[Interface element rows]
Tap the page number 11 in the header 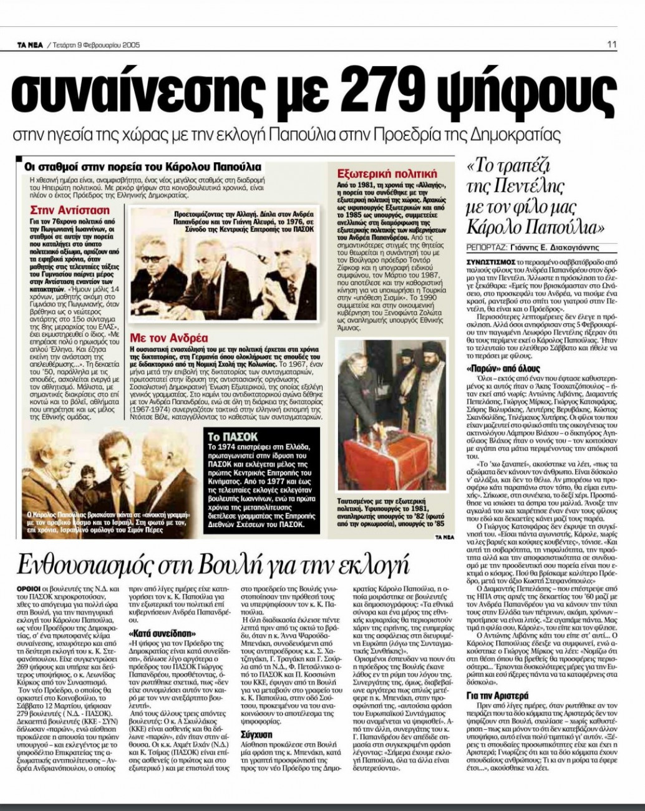pyautogui.click(x=612, y=43)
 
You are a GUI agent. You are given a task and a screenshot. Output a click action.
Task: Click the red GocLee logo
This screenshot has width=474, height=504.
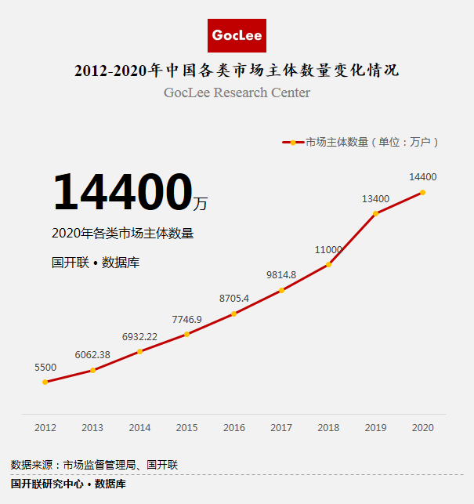237,35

* **Exercise requirements**: Format as a numbered list the rows from the line with "You are a GUI" through the last line of the rows, skipping blank lines. Leave the pictures out.

* **Result of this exercise**:
1. You are a GUI agent. You are given a task and a screenshot. Output a click action.
2. Task: Click the red GocLee logo
3. This screenshot has width=474, height=504.
4. 237,35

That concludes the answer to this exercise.